ABSTRACT

The year is 2020. The AIDS pandemic is over, leaving a legacy that has changed the demographics of the world. Large numbers of baby boomers are just beginning to die of heart disease and an array of cancers, which are apparently on the rise due to decades of ozone depletion and other assaults on our environment. Medical science is now so advanced that doctors can keep our bodies alive for months, even years, beyond what used to be considered a “natural” death, in part because of the knowledge gained during the AIDS epidemic. However, they have not been able to restore health to the degree that these patients can leave their beds and return to normal lives. Patients are too often a mass of tubes and catheters, hooked to ventilators and dialysis machines. For decades, the right-to-life movement has successfully blocked physician-assisted suicide in the political arena, after the Supreme Court’s ruling in the summer of 1997 that it was a matter for the state legislatures to decide.
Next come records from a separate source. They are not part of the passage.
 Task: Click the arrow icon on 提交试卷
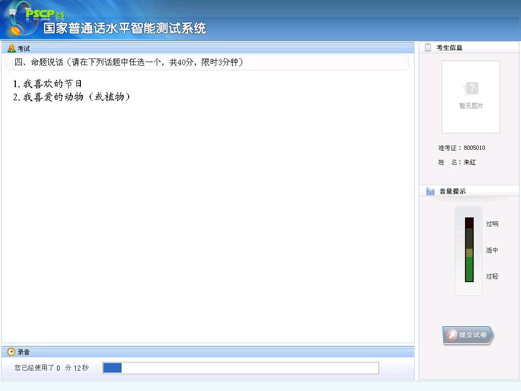click(x=451, y=335)
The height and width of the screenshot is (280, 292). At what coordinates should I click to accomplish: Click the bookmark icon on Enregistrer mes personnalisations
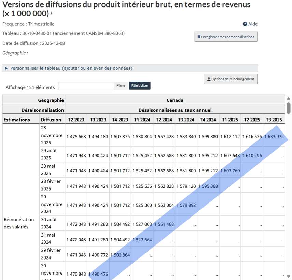point(198,37)
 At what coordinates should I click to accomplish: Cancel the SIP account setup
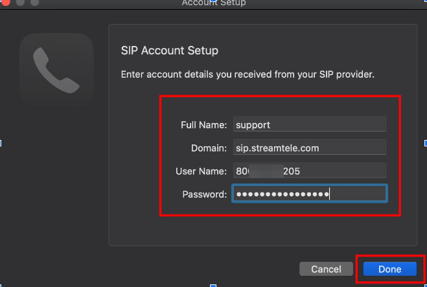(326, 269)
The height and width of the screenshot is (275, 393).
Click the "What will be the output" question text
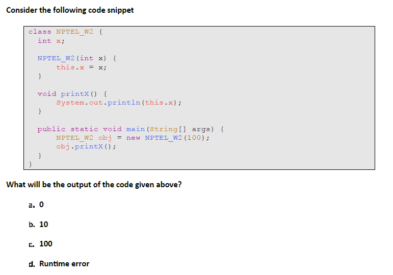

Despite concerns about terminal patients being coerced to end their lives, physician-assisted suicide has finally become legal in most states, facilitated by the collision between medical advances and the population’s increase in disease due to the aging baby boomer population. Managed health care has begun to ration medical interventions, viewing the indefinite prolongation of bedridden patients’ lives as pointless. Despite a loud right-to-life outcry, the general population is in agreement with these changes. At the forefront of the right-to-die movement is AARP, now run by the post-World War II babies, who are concerned with not ending their lives as helpless invalids with no quality of life left. Mental health practitioners have taken on the role of assessing competence, helping to differentiate between those patients with terminal, irreversible conditions wanting a “hastened death” and those who are suicidal due to depression or some other psychiatric disorder. Social workers have developed a specialization as mortal midwives. In the history books, there is a footnote about the PWAs, infectious disease doctors, and mental health clinicians in the era of AIDS, pioneering standards for what, in the year 2020, is called “final transition interventions.”